### EXTRAIT DE TEXTE
Restauration de ma FAEMA URANIA
Voici l’histoire de la restauration de ma belle italienne, une machine à levier FAEMA Urania de 1956. La belle a officié jusqu’à la fin des années 70 au restaurant du camping Arc-en-Ciel au pont des Trois Sautets. Un grand merci à Corinne et Cécile du camping qui m’ont offert cette magnifique machine.
D’abord un peu d’histoire
Le caffè espresso (traduire par café extrait par pression) est une méthode d’extraction rapide et intense du café apparue en Italie fin 19ème. Malgré l’engouement pour l’expresso et les améliorations apportées aux premières machines fonctionnant à la vapeur, le résultat est encore loin de l’expresso moderne. La vapeur, trop chaude, brûle le café et la faible pression générée n’est pas satisfaisante.
C’est en 1946 qu’Achille GAGGIA parvient à augmenter la pression de 2 à 9 bars, en forçant l’eau chaude dans un cylindre au moyen d’un levier à ressort actionné par le barista. Le résultat, une petite quantité de café au goût intense et surmonté de crema, marque la naissance de l’expresso contemporain. GAGGIA sous-traite alors la production de ses nouvelles machines à levier, notamment à la société FAEMA d’Ernesto VALENTE. VALENTE comprend rapidement le potentiel des machines à levier, et lance la production sous sa propre marque dès 1950.

### DONNÉES PRÉSENTÉES
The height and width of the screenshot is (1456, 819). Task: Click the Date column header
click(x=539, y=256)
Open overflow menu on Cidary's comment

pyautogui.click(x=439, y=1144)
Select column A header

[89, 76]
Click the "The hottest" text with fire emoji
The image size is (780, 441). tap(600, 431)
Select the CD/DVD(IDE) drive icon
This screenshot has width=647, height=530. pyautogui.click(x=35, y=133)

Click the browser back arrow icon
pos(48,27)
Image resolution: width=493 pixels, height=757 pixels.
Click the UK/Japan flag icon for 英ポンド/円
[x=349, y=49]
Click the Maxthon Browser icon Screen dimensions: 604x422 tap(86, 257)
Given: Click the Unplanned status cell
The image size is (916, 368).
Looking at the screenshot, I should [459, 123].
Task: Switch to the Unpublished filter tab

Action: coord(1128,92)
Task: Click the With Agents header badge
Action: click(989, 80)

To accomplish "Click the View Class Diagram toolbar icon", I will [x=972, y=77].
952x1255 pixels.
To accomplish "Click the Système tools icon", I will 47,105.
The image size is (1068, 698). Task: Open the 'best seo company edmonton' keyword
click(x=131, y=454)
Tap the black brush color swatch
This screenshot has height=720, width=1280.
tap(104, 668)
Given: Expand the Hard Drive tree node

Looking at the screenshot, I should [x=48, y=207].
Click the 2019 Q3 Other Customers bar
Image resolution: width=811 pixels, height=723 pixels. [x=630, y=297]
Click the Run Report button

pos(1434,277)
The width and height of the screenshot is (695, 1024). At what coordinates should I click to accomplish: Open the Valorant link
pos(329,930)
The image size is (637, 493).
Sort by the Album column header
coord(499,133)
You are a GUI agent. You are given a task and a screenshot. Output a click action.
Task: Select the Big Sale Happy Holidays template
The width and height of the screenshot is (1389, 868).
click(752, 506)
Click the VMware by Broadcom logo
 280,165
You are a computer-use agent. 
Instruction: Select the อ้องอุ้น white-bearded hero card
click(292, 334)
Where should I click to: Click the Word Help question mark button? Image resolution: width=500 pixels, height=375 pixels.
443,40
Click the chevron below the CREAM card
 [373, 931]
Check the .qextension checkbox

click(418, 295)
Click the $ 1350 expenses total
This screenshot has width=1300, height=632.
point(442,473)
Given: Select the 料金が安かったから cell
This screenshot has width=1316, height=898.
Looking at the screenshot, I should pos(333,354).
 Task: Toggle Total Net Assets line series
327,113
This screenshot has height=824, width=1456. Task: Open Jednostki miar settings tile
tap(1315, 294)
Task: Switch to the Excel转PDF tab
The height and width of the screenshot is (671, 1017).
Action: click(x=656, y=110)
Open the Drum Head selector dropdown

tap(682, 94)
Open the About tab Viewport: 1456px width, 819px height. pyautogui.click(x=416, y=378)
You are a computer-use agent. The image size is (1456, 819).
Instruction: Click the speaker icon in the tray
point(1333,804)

### CONSIGNES DE TRAVAIL
(1) Réécrivez sous forme de liste le paragraphe de l’extrait qui commence par « C’est en 1946 qu’Achille GAGGIA ». Conservez ses faits principaux.
(2) Poursuivez l’extrait consacré à la restauration de la FAEMA Urania à partir de sa dernière phrase.
Les enregistrements forment un support distinct, indépendant de l’extrait.

### CORRIGÉ DES EXERCICES
(1)
- En 1946, Achille GAGGIA fait passer la pression de 2 à 9 bars. Un levier à ressort actionné par le barista force l’eau chaude dans un cylindre.
- Il obtient ainsi une petite quantité de café au goût intense, surmontée de crema. C’est la naissance de l’expresso contemporain.
- GAGGIA sous-traite la production de ses machines à levier, notamment à la société FAEMA d’Ernesto VALENTE.
- VALENTE perçoit vite le potentiel de ces machines et les produit sous sa propre marque dès 1950.

(2)
Quelques années plus tard en 1961, FAEMA va au-delà du levier et fixe les standards des machines actuelles avec la sortie de la légendaire Faema E61, dotée d’une pompe mécanique et d’une chaudière à échangeur thermique. Le groupe d’infusion mythique de la E61 est d’ailleurs encore utilisé sur les machines actuelles.
L’Urania en ma possession (n°9206) est un exemplaire fabriqué pour l’export et sorti de l’usine FAEMA de Milan en septembre 1956.
La restauration
Mon exemplaire est un modèle à un groupe, accouplé à la chaudière et avec chauffe au gaz. J’ai choisi de la convertir à l’électrique, mais je remettrais rapidement le gaz en route pour permettre une utilisation mixte électrique / gaz, pratique en itinérance s’il n’y a pas d’électricité.
N’ayant pas toutes les compétences requises pour réaliser seul cette restauration, j’ai demandé conseil sur le site expresso.cultureforum.net, une mine d’or si vous cherchez à aller plus loin sur votre culture de l’expresso. La communauté très sympa du forum m’a bien aidé, et m’a permis de rencontré Pascal (alias Zeb), un spécialiste de la restauration de machine à levier des 50’s, et coup de bol, il habite la région! C’est clairement grâce à cette rencontre que j’ai pu mener ce projet à terme, merci encore à toi Pascal.
Pour mieux comprendre les étapes de la restauration, il faut comprendre la conception de base de la machine, simple mais ingénieuse, surtout dans les détails.
La machine est composée de 5 ensembles distincts:
- Le châssis et la carrosserie
- La chaudière en cuivre, qui doit rester hermétique à plus d’un bar de pression
- Le système de chauffe et son mécanisme de contrôle de température (réalisé par le contrôle de la pression)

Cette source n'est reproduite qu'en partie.